Written request
Count the lines in the material below that contain the word "link". Reply with the number only.

Data records
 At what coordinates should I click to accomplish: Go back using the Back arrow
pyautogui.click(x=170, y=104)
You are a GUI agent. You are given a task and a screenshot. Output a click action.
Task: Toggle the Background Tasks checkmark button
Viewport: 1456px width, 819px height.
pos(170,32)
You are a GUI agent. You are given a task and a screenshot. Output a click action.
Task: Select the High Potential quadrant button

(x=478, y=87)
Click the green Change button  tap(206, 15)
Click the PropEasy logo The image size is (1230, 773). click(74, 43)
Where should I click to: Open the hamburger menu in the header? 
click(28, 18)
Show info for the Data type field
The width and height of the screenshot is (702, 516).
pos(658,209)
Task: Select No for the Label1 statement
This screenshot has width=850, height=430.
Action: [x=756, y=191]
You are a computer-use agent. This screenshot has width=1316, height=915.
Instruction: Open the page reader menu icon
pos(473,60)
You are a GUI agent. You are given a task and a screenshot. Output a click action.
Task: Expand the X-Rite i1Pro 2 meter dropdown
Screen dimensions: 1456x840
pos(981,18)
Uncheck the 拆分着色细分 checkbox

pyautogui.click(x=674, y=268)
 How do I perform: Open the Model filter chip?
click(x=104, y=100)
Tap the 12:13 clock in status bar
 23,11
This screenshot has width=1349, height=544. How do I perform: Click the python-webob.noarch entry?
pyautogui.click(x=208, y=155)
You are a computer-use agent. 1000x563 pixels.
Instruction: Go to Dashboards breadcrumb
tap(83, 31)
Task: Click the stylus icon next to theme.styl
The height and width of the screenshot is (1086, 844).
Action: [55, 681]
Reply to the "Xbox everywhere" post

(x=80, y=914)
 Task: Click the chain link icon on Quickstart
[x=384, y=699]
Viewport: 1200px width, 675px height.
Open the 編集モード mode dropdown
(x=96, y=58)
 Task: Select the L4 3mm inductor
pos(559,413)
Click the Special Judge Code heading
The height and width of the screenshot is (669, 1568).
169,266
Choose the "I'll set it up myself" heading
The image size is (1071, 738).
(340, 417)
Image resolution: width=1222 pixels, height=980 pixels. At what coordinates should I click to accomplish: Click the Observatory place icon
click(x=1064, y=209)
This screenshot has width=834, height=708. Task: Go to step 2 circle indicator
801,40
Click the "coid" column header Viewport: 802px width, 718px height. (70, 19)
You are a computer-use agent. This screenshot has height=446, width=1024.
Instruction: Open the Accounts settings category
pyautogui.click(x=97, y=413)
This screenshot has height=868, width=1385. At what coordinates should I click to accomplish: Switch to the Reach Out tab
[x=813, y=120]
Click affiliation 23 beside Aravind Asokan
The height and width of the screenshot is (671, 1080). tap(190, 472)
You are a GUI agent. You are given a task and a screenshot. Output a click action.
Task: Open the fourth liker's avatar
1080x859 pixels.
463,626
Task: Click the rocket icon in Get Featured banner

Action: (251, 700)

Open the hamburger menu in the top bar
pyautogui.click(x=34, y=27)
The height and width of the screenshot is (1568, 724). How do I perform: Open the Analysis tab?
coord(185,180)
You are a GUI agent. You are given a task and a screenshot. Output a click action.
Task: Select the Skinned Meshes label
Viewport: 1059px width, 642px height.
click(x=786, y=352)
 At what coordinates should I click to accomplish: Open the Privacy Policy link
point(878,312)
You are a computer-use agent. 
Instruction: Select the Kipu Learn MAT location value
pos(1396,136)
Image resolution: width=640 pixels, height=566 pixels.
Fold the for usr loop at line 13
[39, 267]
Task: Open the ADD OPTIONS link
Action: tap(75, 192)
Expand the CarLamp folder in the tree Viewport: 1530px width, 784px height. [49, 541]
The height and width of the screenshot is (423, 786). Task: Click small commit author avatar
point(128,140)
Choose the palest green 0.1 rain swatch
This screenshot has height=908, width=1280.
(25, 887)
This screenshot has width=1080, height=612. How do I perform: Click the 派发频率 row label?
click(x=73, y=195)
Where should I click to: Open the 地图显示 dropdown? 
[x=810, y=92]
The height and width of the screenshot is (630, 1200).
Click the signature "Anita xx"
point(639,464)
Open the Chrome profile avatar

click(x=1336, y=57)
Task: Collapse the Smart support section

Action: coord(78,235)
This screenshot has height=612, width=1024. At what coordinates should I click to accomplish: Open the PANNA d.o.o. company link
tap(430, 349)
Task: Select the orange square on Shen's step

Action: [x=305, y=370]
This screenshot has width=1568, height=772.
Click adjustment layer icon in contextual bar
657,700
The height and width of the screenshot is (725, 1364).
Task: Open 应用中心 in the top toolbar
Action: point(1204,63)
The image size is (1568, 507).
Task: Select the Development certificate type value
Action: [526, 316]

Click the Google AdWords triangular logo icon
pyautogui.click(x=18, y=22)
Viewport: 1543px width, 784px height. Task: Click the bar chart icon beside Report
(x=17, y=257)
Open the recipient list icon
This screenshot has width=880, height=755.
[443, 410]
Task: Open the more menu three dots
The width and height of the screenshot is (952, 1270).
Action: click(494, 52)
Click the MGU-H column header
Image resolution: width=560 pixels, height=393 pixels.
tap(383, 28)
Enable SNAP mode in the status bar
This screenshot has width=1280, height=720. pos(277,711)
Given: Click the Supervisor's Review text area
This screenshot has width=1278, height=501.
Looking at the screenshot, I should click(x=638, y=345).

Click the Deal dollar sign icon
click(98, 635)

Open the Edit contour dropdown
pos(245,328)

Problem solution
4